Christoph, your Acoustats sound better in your small room, yours is among the top two small rooms I heard, and it takes a load of money to get past that, often taking people in the wrong direction.
That said, the other top room (Lissnr's) is an apogee duetta. Also, your Acoustats, when we brought them down, did not sound the same.
And here we are discussing what's best, and I prefer big apogees bass to any horn I have heard.
I get Bonzos experience between the fundamental difference between horn bass and the kind of bass the big Apogees deliver. For me the Apogees bottom end is a high distinction.
I am drawn to a pure approach in speaker design. Having all drivers the same type and material pays benefit in terms of overall coherency. That choice comes with a price and set its own limitations. No one speaker type is perfect, no one material type is absolutely ideal. But every choice is a compromise in the end so that's all cool, especially once you get over the idea of obtaining unobtainium and that a universal perfect is an ideal and not an actuality.
That said, the nature of the bass that full range larger ribbons can do is something special and rather than just saying it's better I'll just try and describe it as best I can.
Most setups I have heard in some way trip over and don't manage to get an expressive, alive nature to the bass and then in both linear terms, from bottom to top and also in spirit carry this out through the range to make it have a seamless unified perceptual quality with everything seeming whole, complete and unwavering.
It's the coherence and agility of the bass foundation in full panels of ribbon that makes for me a potentially more engaging connection to the qualities of the sound of the music above.
It's nature is unlike any sealed or ported bass that I've heard.
Great bass moves with the music rather than having a static quality to it that comes about when the bass is presented as just too solid.
Ribbon bass has a fluid and lithe nature that seems effortless and keeps pace with the tune. This quality makes enjoying virtually any music type accessible and is preferable in nature for me and reflective of what I hear in real musical performance. It has a poised balance of grace and authority, is not unnecessarily emphatic or strident, and manages to reflect a more natural attack and decay relationship. It is good to dance to.
Speakers that have a blended approach to drivers, where the bass speaker type is fundamentally a different type to the upper range eg. mixing point source with line source, or part dipole, or a rear loaded bass with a front firing mid and tweeter in horns, or just even where the driver material is a mire of mix and match, say paper drivers with either composite or metal is going to have potential impacts on overall coherency. Not to say their aren't benefits in this approach but generally coherence isn't one of those benefits.
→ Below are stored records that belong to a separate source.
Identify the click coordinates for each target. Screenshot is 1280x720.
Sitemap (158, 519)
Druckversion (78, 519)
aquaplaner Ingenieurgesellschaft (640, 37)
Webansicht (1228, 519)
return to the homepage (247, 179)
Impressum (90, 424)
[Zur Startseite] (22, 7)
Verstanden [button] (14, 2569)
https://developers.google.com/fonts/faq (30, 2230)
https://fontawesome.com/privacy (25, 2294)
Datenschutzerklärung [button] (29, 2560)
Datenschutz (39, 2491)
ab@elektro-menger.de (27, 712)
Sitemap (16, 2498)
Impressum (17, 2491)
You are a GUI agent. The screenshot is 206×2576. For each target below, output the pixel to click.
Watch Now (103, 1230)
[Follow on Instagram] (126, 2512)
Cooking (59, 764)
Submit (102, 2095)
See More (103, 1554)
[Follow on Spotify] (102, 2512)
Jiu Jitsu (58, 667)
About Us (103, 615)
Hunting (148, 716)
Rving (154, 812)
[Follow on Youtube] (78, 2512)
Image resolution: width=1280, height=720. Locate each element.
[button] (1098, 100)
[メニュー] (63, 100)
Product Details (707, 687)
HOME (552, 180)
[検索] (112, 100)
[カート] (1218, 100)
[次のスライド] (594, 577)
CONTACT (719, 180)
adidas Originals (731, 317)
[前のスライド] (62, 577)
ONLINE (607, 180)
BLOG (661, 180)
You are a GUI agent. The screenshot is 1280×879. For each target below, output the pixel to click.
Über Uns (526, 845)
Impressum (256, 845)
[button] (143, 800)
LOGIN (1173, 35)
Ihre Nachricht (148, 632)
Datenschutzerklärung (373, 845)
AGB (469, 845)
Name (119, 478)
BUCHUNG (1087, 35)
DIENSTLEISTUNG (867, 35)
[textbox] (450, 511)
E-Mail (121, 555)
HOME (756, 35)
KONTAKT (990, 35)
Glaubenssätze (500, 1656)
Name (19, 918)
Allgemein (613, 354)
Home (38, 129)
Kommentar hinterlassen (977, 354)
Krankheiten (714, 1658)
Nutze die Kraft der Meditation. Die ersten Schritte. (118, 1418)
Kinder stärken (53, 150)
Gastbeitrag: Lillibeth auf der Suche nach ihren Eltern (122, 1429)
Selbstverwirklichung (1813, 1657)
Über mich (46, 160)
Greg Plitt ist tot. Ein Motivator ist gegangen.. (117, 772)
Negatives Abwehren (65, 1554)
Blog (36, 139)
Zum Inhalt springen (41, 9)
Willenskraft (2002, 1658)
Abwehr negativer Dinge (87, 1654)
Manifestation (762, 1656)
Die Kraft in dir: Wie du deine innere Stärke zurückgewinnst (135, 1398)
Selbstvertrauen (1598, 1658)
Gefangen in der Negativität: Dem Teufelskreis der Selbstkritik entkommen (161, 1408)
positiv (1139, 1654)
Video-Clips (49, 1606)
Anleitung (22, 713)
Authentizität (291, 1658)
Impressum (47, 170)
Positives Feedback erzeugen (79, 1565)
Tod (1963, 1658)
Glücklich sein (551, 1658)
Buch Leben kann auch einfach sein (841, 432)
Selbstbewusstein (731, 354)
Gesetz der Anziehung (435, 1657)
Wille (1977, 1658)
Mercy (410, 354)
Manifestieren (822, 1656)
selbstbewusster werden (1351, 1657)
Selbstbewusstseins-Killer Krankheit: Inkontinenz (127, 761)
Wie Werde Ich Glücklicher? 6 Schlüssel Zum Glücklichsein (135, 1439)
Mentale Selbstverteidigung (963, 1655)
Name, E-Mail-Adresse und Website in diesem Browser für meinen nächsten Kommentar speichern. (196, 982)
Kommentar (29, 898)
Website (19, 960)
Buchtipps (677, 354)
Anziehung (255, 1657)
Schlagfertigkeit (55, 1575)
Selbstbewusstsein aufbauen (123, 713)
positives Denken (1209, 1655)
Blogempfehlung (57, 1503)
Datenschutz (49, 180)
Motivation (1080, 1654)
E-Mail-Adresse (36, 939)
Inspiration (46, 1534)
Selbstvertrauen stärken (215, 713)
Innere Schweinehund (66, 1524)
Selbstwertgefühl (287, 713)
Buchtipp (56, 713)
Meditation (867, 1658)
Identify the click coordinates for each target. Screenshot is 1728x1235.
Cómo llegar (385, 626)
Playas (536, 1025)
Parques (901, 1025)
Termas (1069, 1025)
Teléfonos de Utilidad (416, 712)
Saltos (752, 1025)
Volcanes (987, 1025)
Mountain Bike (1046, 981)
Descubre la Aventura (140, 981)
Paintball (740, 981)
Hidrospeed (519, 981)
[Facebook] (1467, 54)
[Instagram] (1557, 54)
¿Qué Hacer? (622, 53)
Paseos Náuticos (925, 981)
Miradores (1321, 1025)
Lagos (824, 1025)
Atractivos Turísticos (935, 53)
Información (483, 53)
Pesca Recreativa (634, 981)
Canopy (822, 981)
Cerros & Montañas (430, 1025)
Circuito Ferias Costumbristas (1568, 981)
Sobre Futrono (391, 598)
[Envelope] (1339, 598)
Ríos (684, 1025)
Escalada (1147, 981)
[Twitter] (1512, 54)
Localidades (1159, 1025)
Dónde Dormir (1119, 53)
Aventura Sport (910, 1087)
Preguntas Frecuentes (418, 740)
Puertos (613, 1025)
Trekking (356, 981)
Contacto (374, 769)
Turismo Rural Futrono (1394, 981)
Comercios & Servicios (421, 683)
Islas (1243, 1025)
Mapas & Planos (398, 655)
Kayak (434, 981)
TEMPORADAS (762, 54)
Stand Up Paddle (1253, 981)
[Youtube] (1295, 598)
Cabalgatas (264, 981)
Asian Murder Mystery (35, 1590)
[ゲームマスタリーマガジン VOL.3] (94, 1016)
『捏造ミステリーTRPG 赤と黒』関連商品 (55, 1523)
The more different we make things the less likely they are alike. They can be complimentary but they are not the same. Experiencing presence in music for me is about union rather than separation. The music needs to be whole before we can be one with it.
Not to say that any one approach is going to give you the best outcome in every aspect of music and sound but just that there is always going to be a compromise in which ever route we take.